Intercept / Raid missions are plotted two turns (16 hours) in advance. Only warships and colliers/oilers may be assigned Intercept or Raid missions.
Allan R. Millett argues in his “Patterns of Military Innovation” essay that, “Radio communications, communications intercept, cryptography, and radar probably represent the most dramatic, technological changes from one world war to the next”(Murray & Millett, p. 345). The U.S. Navy didn’t express any interest in radar until 1930 (Murray & Millett, p. 289) so it falls outside the realm of U.S.N. Plan Orange. Besides, the real change in radar was in the battle between ships, not searching for fleets in the broad ocean.
Late on the 10th (2010-2030) several Blue submarines managed to spot elements of the Black Fleet. Shortly afterward, S-11 (SS-116) “fired” four torpedoes at some Black battleships. All four were ruled to have missed, and S-11 was promptly attacked and sunk by Black destroyers. Blue signals intelligence intercepted Black’s communications regarding this skirmish, and shortly after midnight the Blue Main Body altered course to intercept. (Nofi, p. 75)
The ability to quickly redirect the “Main Body” seems to be captured in the GWaS rules for replotting of Intercept or Raiding fleets though the game imposes a 16 hour delay – four times longer than that demonstrated at sea in 1925. But what about the ability to redirect other fleets (like an amphibious invasion force) around “known” enemy locations? By rules 5.1 and 5.2 the only way to “redirect” an fleet with a transport mission is to Abort. This may make sense in World War I, but by 1930 in Plan Orangeis it still a proper implementation of the rule? I also note the same rules are used in the Second World War at Sea-series rules….
The use of tactical signals intelligence (SIGINT) was also changing. The U.S. Navy was learning to use SIGINT in ways far beyond how Jellicoe used intelligence in World War I when often, “The Admiralty, as usual, knew the Germans were at sea but did not at first know their objective” (Paul G. Halpern, A Naval History of World War I, Naval Institute Press, 1994, p. 313). For the U.S. Navy, SIGINT was used to good effect in Fleet Problem VIII in 1928:
Blue was able to secure fixes on the Orange light cruisers on several occasions, and adjusted its movements accordingly. Orange managed to use intercepts to break Blue’s code, but was unable to determine Blue’s course. (Nofi, p. 103)

Stored records:
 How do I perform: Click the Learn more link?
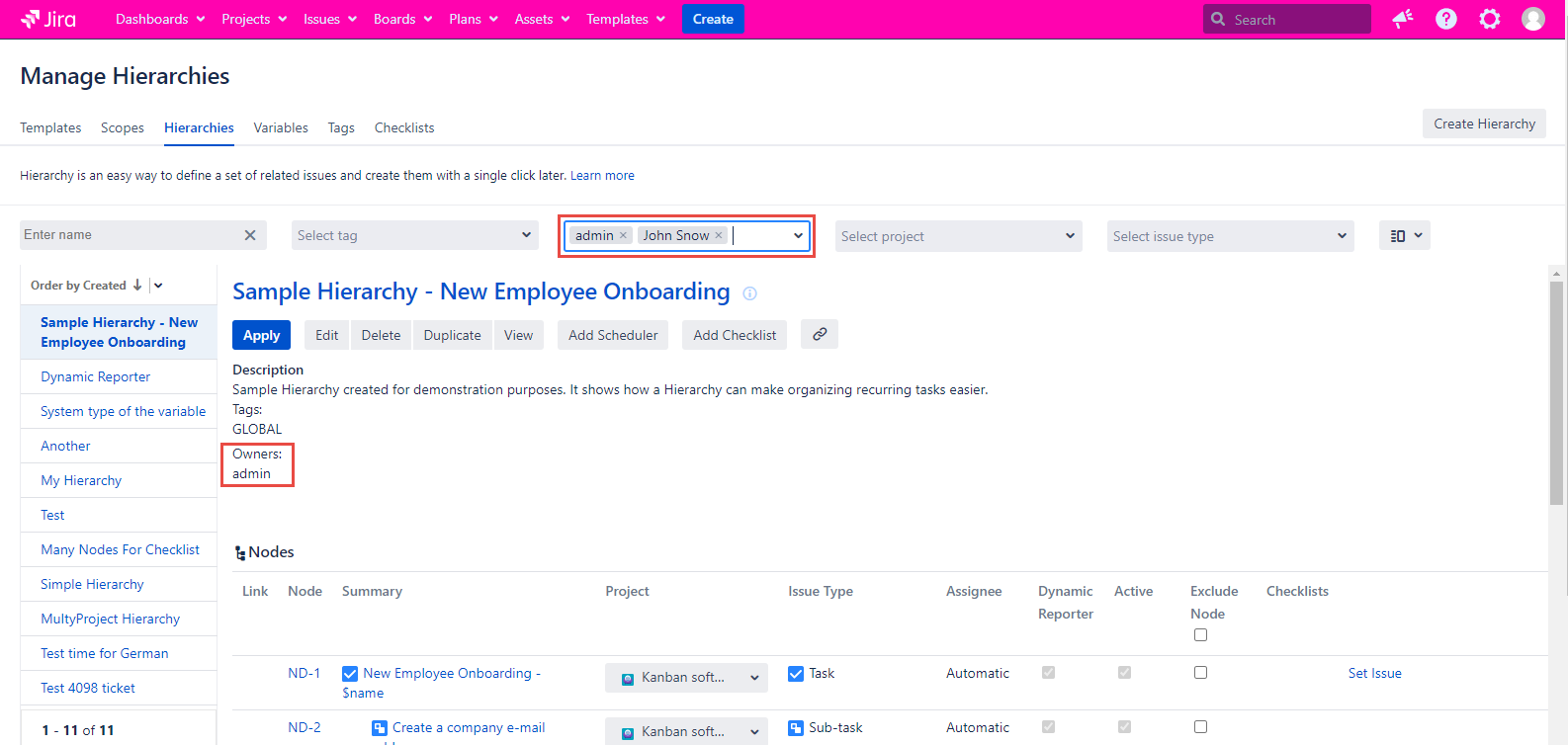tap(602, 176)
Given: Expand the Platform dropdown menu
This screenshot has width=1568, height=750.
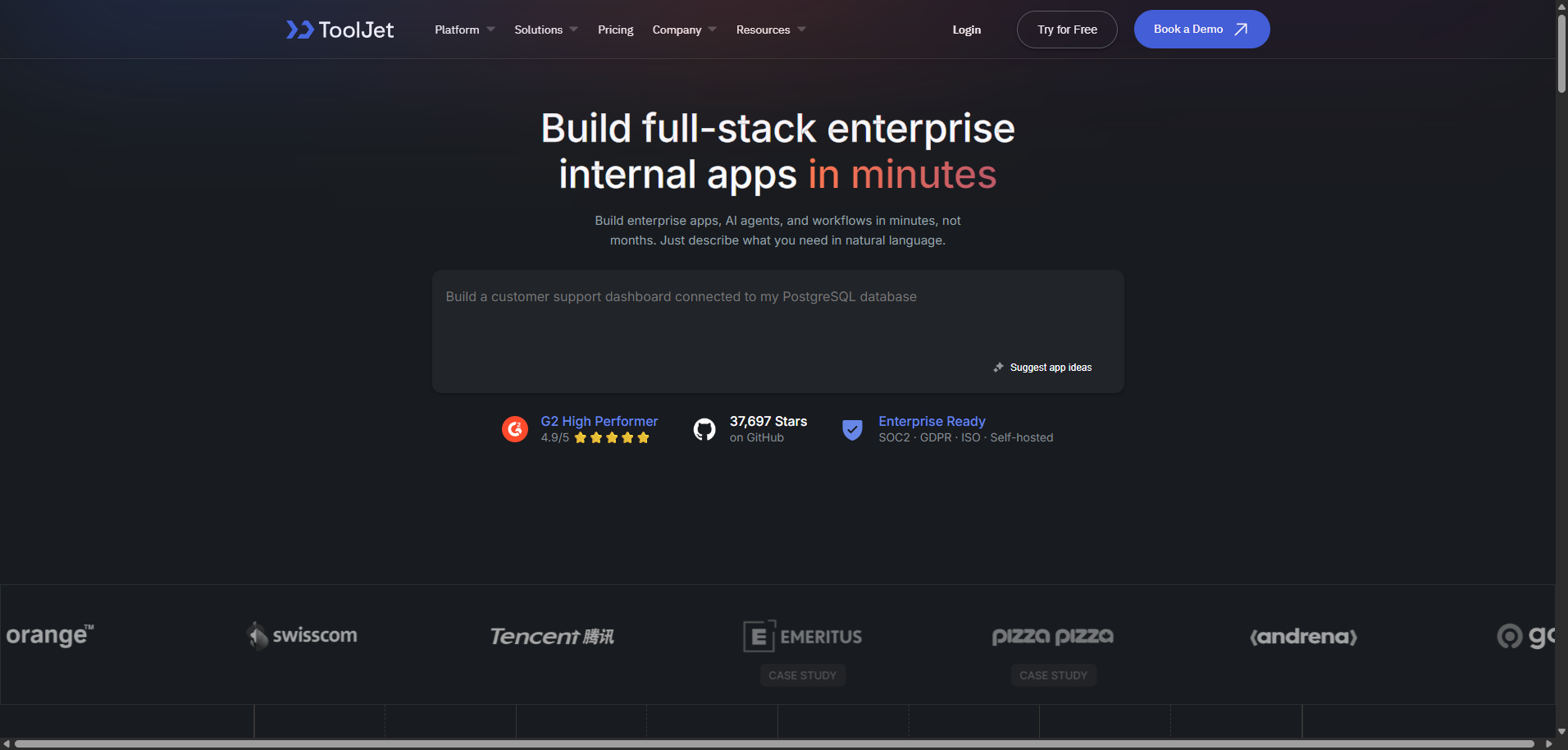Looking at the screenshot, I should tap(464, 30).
---
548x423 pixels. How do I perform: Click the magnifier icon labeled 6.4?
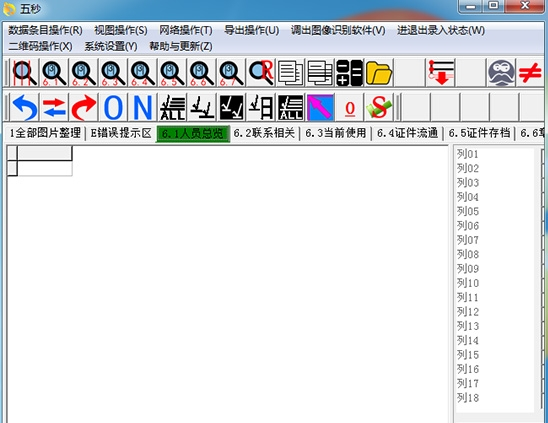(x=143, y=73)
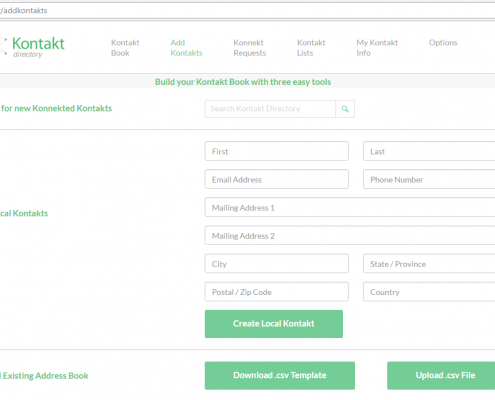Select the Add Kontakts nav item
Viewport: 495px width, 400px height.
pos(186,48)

→ **Parts of the exercise**
- A) Rewrite the paragraph of the Plan Orange text that begins "Late on the 10th" as a short bulleted list that keeps its main facts.
- B) According to the Plan Orange text, in what year did the U.S. Navy first express interest in radar?
- C) Update the Plan Orange text by writing out everything from "The use of tactical" down to "(Nofi, p. 103)" again, with "light cruisers" changed to "destroyers".
None of the stored lines are needed here.

→ **Replies**
- A)
- Late on the 10th (2010-2030), several Blue submarines spotted parts of the Black Fleet.
- S-11 (SS-116) "fired" four torpedoes at Black battleships. All four were ruled misses.
- Black destroyers then attacked and sank S-11.
- Blue signals intelligence intercepted Black's communications about the skirmish.
- Shortly after midnight, the Blue Main Body changed course to intercept. (Nofi, p. 75)

- B) 1930.

- C)
The use of tactical signals intelligence (SIGINT) was also changing. The U.S. Navy was learning to use SIGINT in ways far beyond how Jellicoe used intelligence in World War I when often, “The Admiralty, as usual, knew the Germans were at sea but did not at first know their objective” (Paul G. Halpern, A Naval History of World War I, Naval Institute Press, 1994, p. 313). For the U.S. Navy, SIGINT was used to good effect in Fleet Problem VIII in 1928:
Blue was able to secure fixes on the Orange destroyers on several occasions, and adjusted its movements accordingly. Orange managed to use intercepts to break Blue’s code, but was unable to determine Blue’s course. (Nofi, p. 103)